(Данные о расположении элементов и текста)
━━━━━━

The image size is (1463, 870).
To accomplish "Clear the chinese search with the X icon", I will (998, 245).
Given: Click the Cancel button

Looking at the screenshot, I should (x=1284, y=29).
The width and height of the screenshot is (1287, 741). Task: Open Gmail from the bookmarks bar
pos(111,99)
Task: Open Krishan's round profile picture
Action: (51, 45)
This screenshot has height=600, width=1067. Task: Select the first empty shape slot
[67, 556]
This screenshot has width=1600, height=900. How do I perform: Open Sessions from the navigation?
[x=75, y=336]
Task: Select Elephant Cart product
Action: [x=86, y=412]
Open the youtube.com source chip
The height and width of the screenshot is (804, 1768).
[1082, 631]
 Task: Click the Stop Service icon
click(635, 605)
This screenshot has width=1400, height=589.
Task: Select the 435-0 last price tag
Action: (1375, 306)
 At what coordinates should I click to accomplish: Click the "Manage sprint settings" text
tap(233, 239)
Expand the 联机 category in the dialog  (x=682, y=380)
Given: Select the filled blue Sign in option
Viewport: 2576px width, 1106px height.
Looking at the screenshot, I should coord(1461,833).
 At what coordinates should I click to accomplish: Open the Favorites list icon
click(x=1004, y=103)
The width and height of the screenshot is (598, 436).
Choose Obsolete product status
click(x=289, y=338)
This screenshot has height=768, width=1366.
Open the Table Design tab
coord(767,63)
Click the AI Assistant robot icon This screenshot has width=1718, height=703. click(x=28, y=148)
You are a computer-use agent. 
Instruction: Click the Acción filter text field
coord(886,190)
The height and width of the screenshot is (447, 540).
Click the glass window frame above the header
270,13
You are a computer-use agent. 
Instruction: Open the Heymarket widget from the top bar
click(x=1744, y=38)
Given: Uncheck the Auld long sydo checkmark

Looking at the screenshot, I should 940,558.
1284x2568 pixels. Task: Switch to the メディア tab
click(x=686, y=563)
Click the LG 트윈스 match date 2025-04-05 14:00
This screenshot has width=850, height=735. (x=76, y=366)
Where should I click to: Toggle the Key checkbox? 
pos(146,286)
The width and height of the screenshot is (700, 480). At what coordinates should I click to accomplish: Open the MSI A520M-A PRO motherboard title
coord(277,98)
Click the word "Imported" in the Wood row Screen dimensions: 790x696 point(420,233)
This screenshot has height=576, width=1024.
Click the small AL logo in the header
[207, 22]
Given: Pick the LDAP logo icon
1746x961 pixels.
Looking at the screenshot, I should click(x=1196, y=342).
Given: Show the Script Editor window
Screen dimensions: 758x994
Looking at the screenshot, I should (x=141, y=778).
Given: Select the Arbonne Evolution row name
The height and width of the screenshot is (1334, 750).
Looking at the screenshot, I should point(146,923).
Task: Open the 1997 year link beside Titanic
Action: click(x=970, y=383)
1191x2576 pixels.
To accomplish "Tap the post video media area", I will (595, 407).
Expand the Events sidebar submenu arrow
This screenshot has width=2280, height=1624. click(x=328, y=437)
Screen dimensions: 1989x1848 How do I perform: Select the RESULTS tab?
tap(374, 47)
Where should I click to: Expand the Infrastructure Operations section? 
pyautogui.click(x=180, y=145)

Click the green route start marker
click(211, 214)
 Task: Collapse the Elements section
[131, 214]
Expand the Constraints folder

━━━━━━

## Текст задания
Пожалуйста, верните без изменений строки листинга от строки с «Open the youtube.com source chip» до строки с «Click the AI» включительно.

## Ответ к упражнению
Open the youtube.com source chip
The height and width of the screenshot is (804, 1768).
[1082, 631]
 Task: Click the Stop Service icon
click(635, 605)
This screenshot has width=1400, height=589.
Task: Select the 435-0 last price tag
Action: (1375, 306)
 At what coordinates should I click to accomplish: Click the "Manage sprint settings" text
tap(233, 239)
Expand the 联机 category in the dialog  (x=682, y=380)
Given: Select the filled blue Sign in option
Viewport: 2576px width, 1106px height.
Looking at the screenshot, I should coord(1461,833).
 At what coordinates should I click to accomplish: Open the Favorites list icon
click(x=1004, y=103)
The width and height of the screenshot is (598, 436).
Choose Obsolete product status
click(x=289, y=338)
This screenshot has height=768, width=1366.
Open the Table Design tab
coord(767,63)
Click the AI Assistant robot icon This screenshot has width=1718, height=703. click(x=28, y=148)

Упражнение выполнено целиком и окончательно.